ACTIVITY: Please reproduce exactly the lines from the start of the records through the one containing "Emuladores Para Android (534, 24)", and nothing more.

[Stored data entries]
##########

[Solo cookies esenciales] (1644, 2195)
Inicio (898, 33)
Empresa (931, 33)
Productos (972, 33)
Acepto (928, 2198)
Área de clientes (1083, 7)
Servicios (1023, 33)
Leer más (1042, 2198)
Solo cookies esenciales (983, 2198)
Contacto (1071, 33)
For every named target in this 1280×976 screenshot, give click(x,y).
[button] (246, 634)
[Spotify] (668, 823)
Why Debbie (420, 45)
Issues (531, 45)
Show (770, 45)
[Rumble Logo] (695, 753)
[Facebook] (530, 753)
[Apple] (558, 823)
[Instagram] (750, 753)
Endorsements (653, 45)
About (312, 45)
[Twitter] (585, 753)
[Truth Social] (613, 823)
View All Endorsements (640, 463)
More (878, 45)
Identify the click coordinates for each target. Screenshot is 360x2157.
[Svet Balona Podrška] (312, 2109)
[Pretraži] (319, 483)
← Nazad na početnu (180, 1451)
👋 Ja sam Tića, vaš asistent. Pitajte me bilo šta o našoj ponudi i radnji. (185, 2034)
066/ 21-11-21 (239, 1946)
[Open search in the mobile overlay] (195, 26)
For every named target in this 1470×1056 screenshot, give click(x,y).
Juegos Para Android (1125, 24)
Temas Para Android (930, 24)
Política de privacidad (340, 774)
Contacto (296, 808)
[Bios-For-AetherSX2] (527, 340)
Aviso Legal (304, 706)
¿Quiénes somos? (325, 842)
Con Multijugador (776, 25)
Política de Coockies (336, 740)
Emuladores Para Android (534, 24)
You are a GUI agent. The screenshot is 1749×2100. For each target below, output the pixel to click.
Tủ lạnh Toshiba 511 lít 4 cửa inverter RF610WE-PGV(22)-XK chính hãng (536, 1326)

##########

EXERCISE RESPONSE:
[Solo cookies esenciales] (1644, 2195)
Inicio (898, 33)
Empresa (931, 33)
Productos (972, 33)
Acepto (928, 2198)
Área de clientes (1083, 7)
Servicios (1023, 33)
Leer más (1042, 2198)
Solo cookies esenciales (983, 2198)
Contacto (1071, 33)
For every named target in this 1280×976 screenshot, give click(x,y).
[button] (246, 634)
[Spotify] (668, 823)
Why Debbie (420, 45)
Issues (531, 45)
Show (770, 45)
[Rumble Logo] (695, 753)
[Facebook] (530, 753)
[Apple] (558, 823)
[Instagram] (750, 753)
Endorsements (653, 45)
About (312, 45)
[Twitter] (585, 753)
[Truth Social] (613, 823)
View All Endorsements (640, 463)
More (878, 45)
Identify the click coordinates for each target. Screenshot is 360x2157.
[Svet Balona Podrška] (312, 2109)
[Pretraži] (319, 483)
← Nazad na početnu (180, 1451)
👋 Ja sam Tića, vaš asistent. Pitajte me bilo šta o našoj ponudi i radnji. (185, 2034)
066/ 21-11-21 (239, 1946)
[Open search in the mobile overlay] (195, 26)
For every named target in this 1470×1056 screenshot, give click(x,y).
Juegos Para Android (1125, 24)
Temas Para Android (930, 24)
Política de privacidad (340, 774)
Contacto (296, 808)
[Bios-For-AetherSX2] (527, 340)
Aviso Legal (304, 706)
¿Quiénes somos? (325, 842)
Con Multijugador (776, 25)
Política de Coockies (336, 740)
Emuladores Para Android (534, 24)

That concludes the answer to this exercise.